Aizenberg, 47, comes to Harvard from Bell Laboratories at Lucent Technologies.
“I am thrilled that Joanna Aizenberg, one of the leaders in the emerging field of biomimetics, is joining us,” says Venkatesh Narayanamurti, dean of SEAS and John A. and Elizabeth S. Armstrong Professor of Engineering and Applied Sciences. “Her research celebrates the endless and often unexpected ingenuity of the natural world, and at the same time, melds such insights with the latest advances in engineering.”
Aizenberg has also been named the first Susan S. and Kenneth L. Wallach Professor at the Radcliffe Institute for Advanced Study, a post that will allow her to spend four semesters at Radcliffe during her first five years at Harvard.
“Dr. Aizenberg’s work melding physics with biology and chemistry exemplifies the interdisciplinary research that the Radcliffe Institute welcomes and fosters,” says Drew G. Faust, Harvard president-elect, Radcliffe Institute dean, and Lincoln Professor of History in the Faculty of Arts and Sciences. “Joanna Aizenberg will enrich the Radcliffe community and the University more broadly with her path-breaking research and her wide-ranging interests.”

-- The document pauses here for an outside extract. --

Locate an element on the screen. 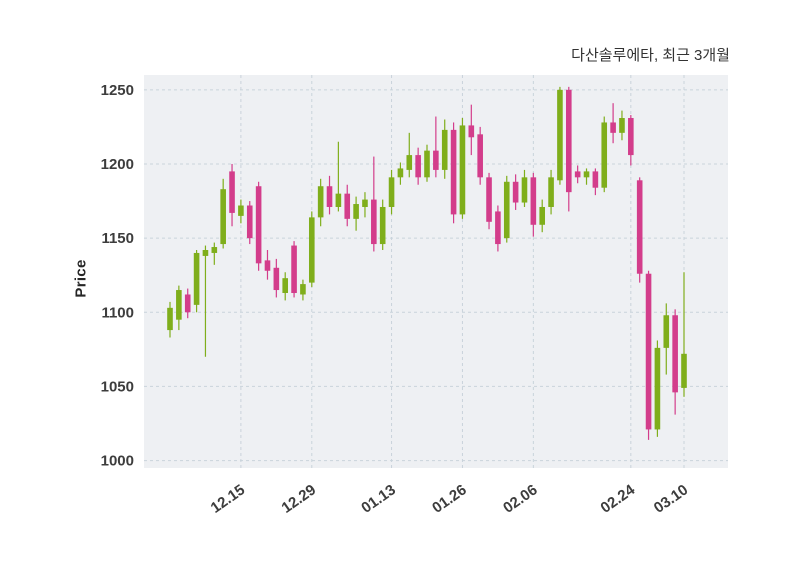 The height and width of the screenshot is (575, 800). y-tick-label: 1150 is located at coordinates (118, 238).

“Harvard is deeply grateful to Susan and Kenneth Wallach for making this collaboration between the Radcliffe Institute and the School of Engineering and Applied Sciences possible,” Faust adds.
Aizenberg is interested in understanding the economy with which biology solves complex materials problems, stimulating scientists to look at biological materials in a new “technological” way and to use biological principles to design novel, superior, multifunctional materials and devices.

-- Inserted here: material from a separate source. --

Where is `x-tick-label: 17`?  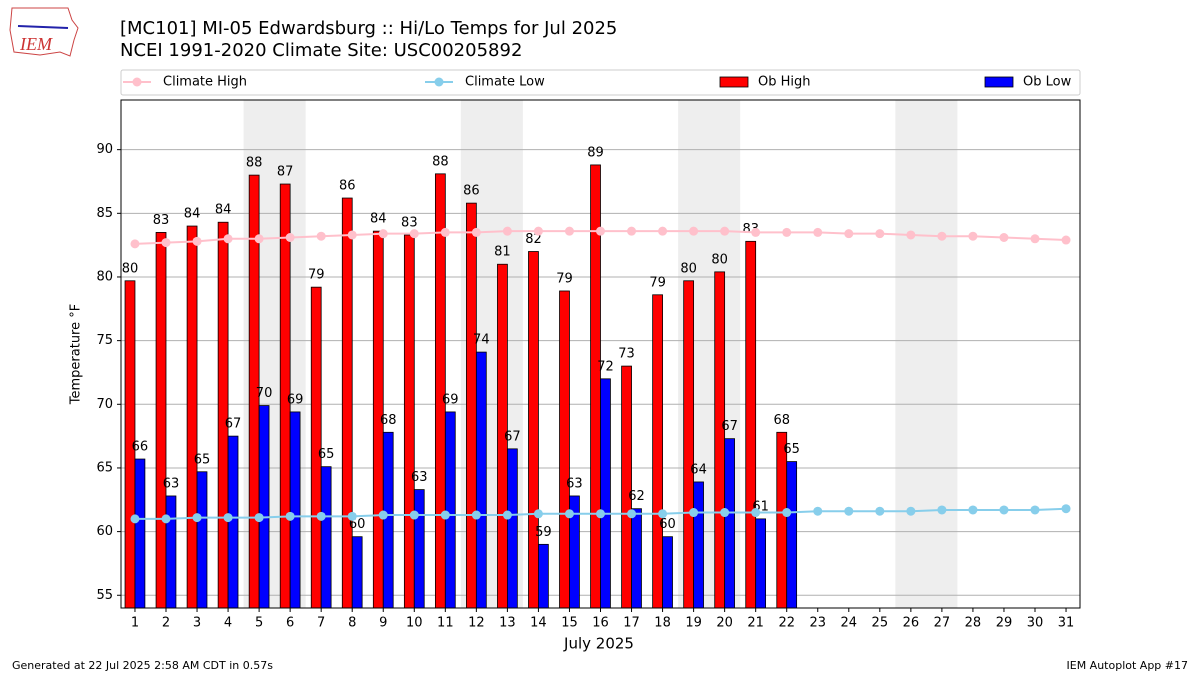 x-tick-label: 17 is located at coordinates (632, 624).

Aizenberg’s research has illuminated amazingly complex behavior in certain species’ mineral components. She has demonstrated, for instance, that the skeletons of some simple marine creatures — the brittle star and Venus’ flower basket — not only provide the expected structural support for the organisms, but also function as exquisite optical devices.
She has shown that the brittle star’s skeleton acts as a sophisticated lens, focusing light onto receptor cells in the organism’s interior. More recently, she has demonstrated that the Venus’ flower basket, an elaborate sponge, uses its silicate skeleton both for structure and as a web of well-engineered optical fibers transmitting light around its body.

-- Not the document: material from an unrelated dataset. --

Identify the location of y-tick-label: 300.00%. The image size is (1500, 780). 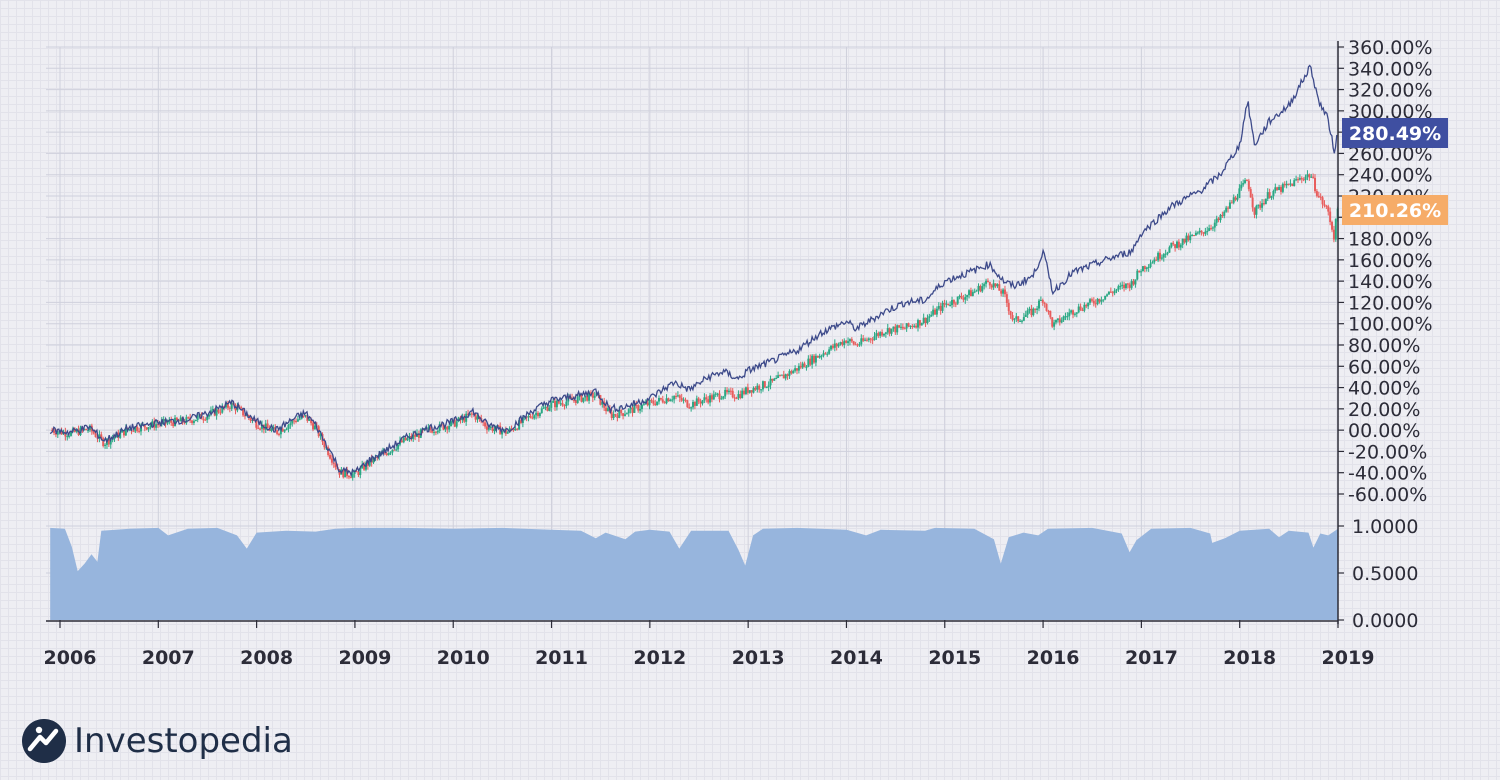
(1390, 112).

Aizenberg has also studied the use of structured surfaces to direct the growth of crystals with highly controlled shapes, crystallographic orientation, and micropattern. Inspired by natural biomineralization, she has used synthetic organic structures to drive synthesis of inorganic crystalline materials.
“Dr. Aizenberg’s expertise will be a perfect fit since members of SEAS, along with other faculty throughout Harvard, are ramping up research efforts that lie at the interface of engineering, nanoscience, and biology,” Narayanamurti says. “Even more exciting, this interdisciplinary area offers great potential for future discoveries in areas ranging from optics to novel materials, devices, and tools, to even architecture.”
Aizenberg holds B.S. and M.S. degrees from Moscow State University, awarded in 1981 and 1984, respectively, and a Ph.D. from the Weizmann Institute of Science, awarded in 1996. She was a postdoctoral researcher in the lab of George M. Whitesides, Woodford L. and Ann A. Flowers University Professor in Harvard’s Department of Chemistry and Chemical Biology, from 1996 to 1998, when she joined Bell Labs.